Your copy should hold every record verbatim and none of the pictures.
Segment Start: Records for the exercise
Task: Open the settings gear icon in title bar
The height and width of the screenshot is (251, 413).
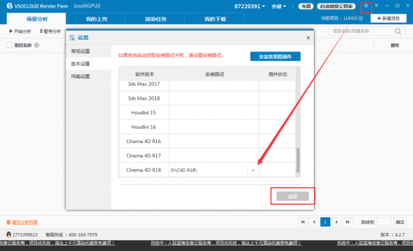Action: 366,6
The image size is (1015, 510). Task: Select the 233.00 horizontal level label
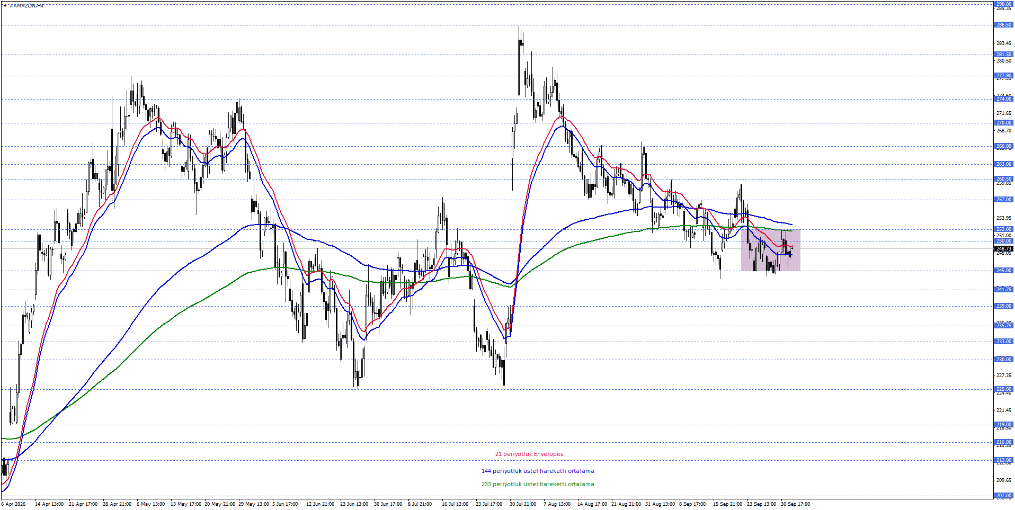(1003, 342)
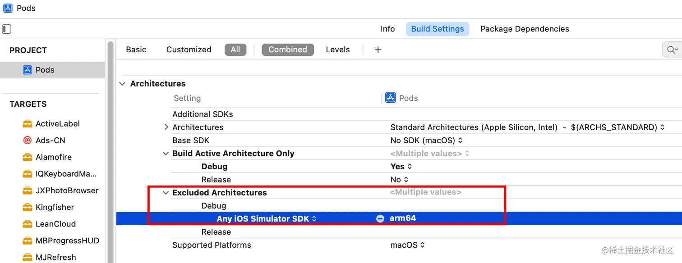The width and height of the screenshot is (682, 263).
Task: Show Basic build settings
Action: (x=136, y=50)
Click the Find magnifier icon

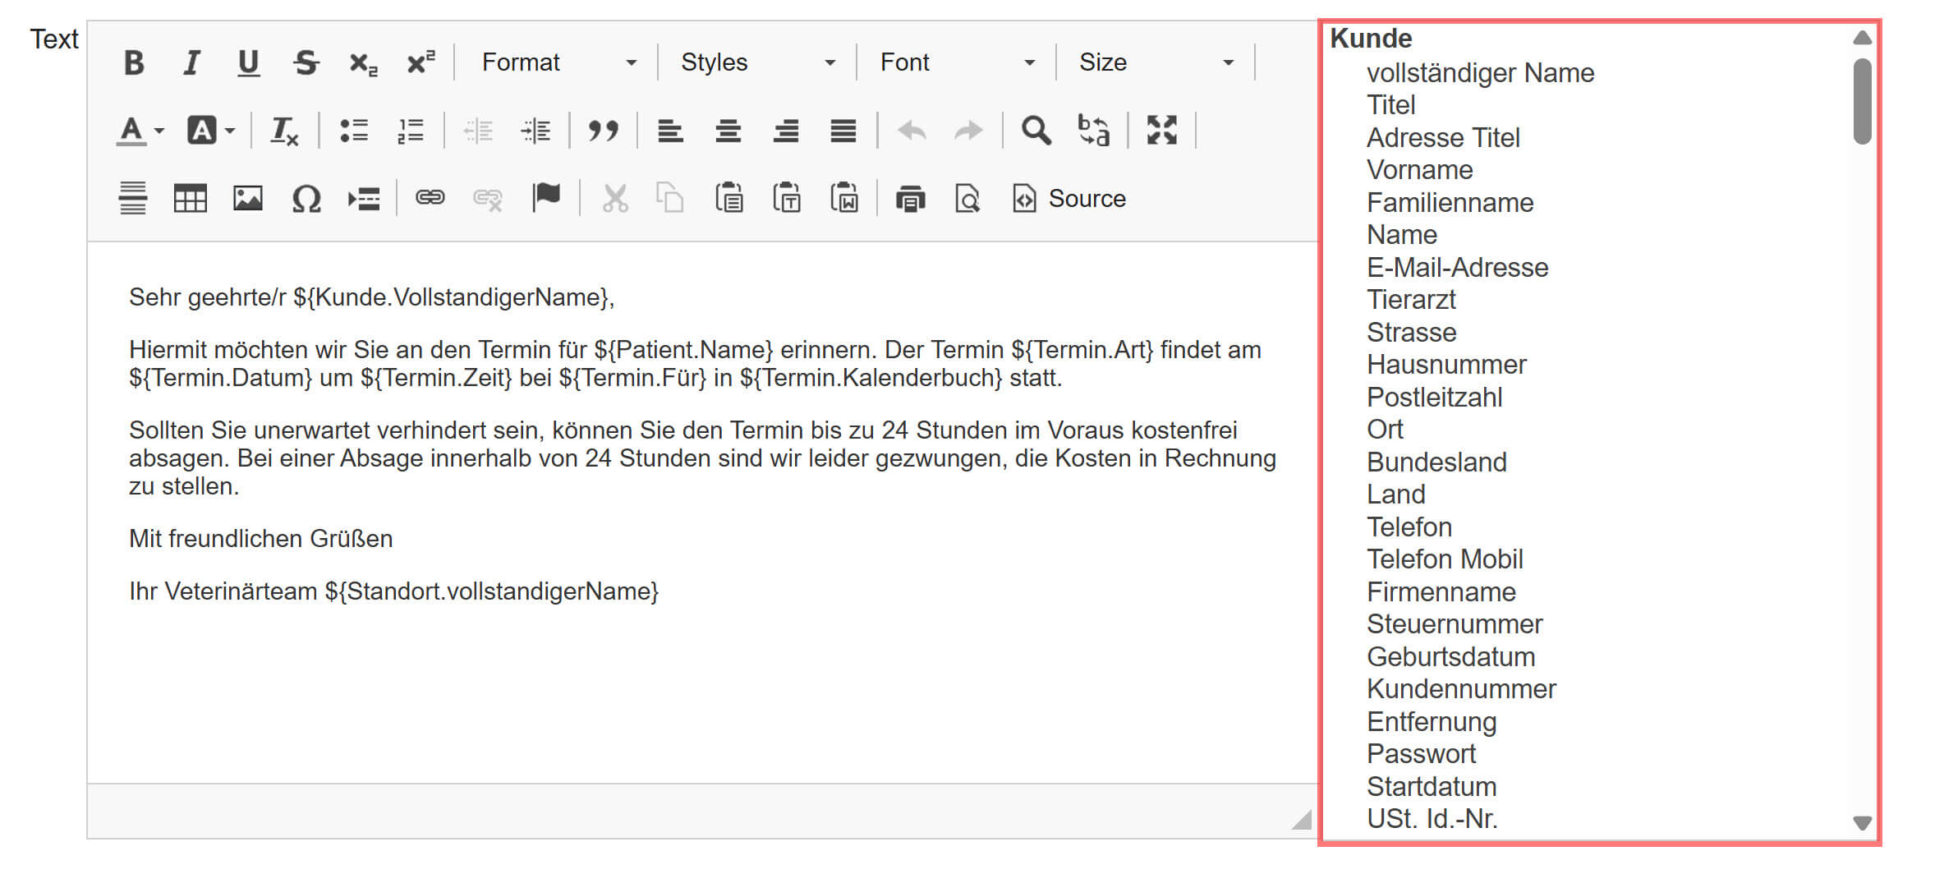tap(1036, 131)
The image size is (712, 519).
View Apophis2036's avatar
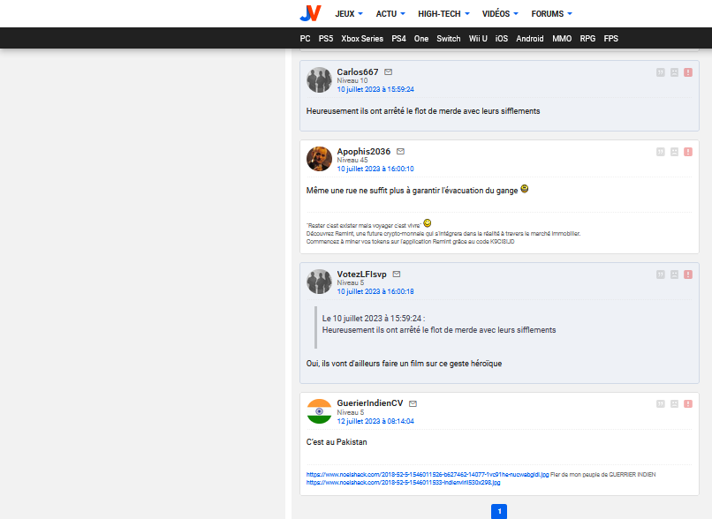pyautogui.click(x=319, y=159)
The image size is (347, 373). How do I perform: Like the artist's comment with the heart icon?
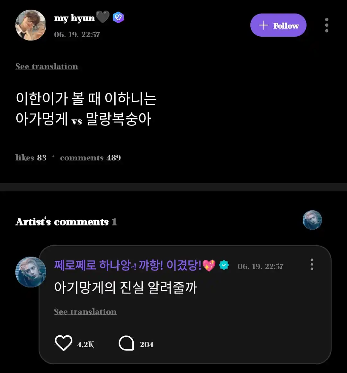[x=63, y=343]
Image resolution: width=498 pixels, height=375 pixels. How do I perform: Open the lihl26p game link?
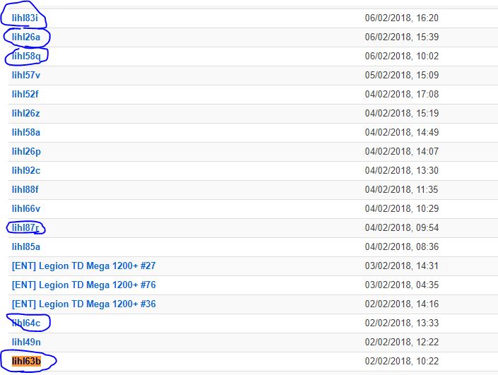[26, 151]
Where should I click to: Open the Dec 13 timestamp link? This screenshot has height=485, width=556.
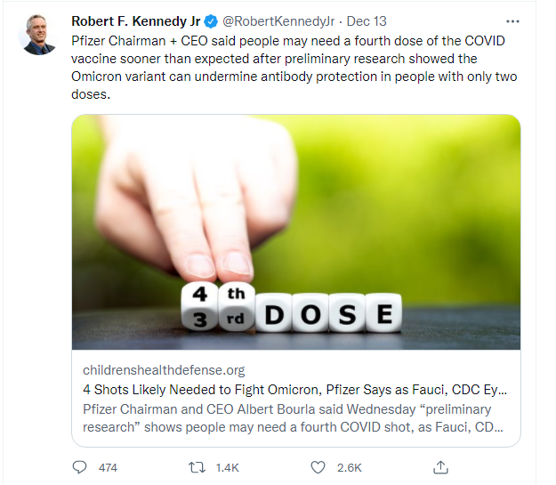point(367,21)
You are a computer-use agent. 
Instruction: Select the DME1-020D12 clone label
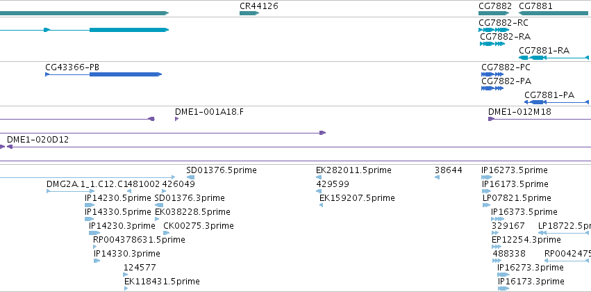tap(38, 140)
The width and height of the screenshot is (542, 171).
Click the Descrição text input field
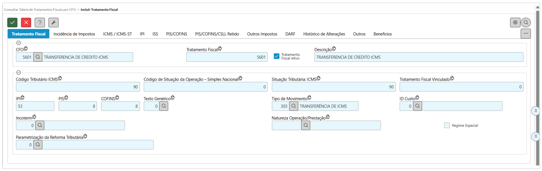(x=419, y=57)
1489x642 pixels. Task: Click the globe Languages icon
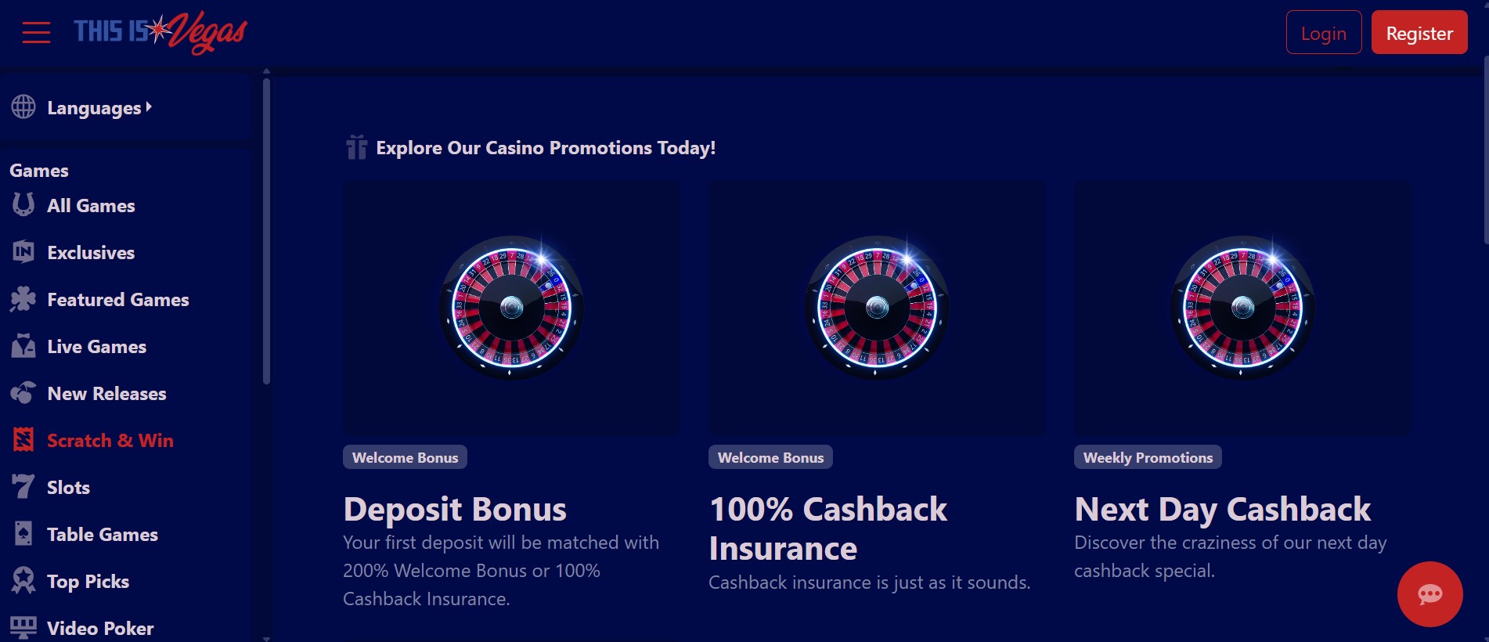click(23, 106)
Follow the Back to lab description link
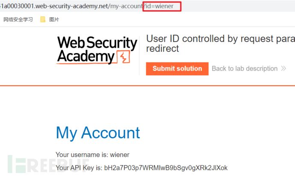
Segment End: Records for the exercise
*Output for this exercise*
Task: Open the settings gear icon in title bar
The height and width of the screenshot is (251, 413).
Action: 366,6
The image size is (1015, 510). Task: Select the 233.00 horizontal level label
(1003, 342)
The width and height of the screenshot is (682, 263).
Task: Show Basic build settings
Action: (x=136, y=50)
Click the Find magnifier icon

tap(1036, 131)
The image size is (712, 519).
View Apophis2036's avatar
pyautogui.click(x=319, y=159)
The image size is (347, 373). How do I perform: Like the artist's comment with the heart icon?
[x=63, y=343]
Image resolution: width=498 pixels, height=375 pixels. How do I perform: Open the lihl26p game link?
[26, 151]
Where should I click to: Open the Dec 13 timestamp link? This screenshot has height=485, width=556.
point(367,21)
You are a computer-use agent. 
Instruction: Select the DME1-020D12 clone label
tap(38, 140)
The width and height of the screenshot is (542, 171).
Click the Descrição text input field
(x=419, y=57)
1489x642 pixels. Task: Click the globe Languages icon
click(23, 106)
Follow the Back to lab description link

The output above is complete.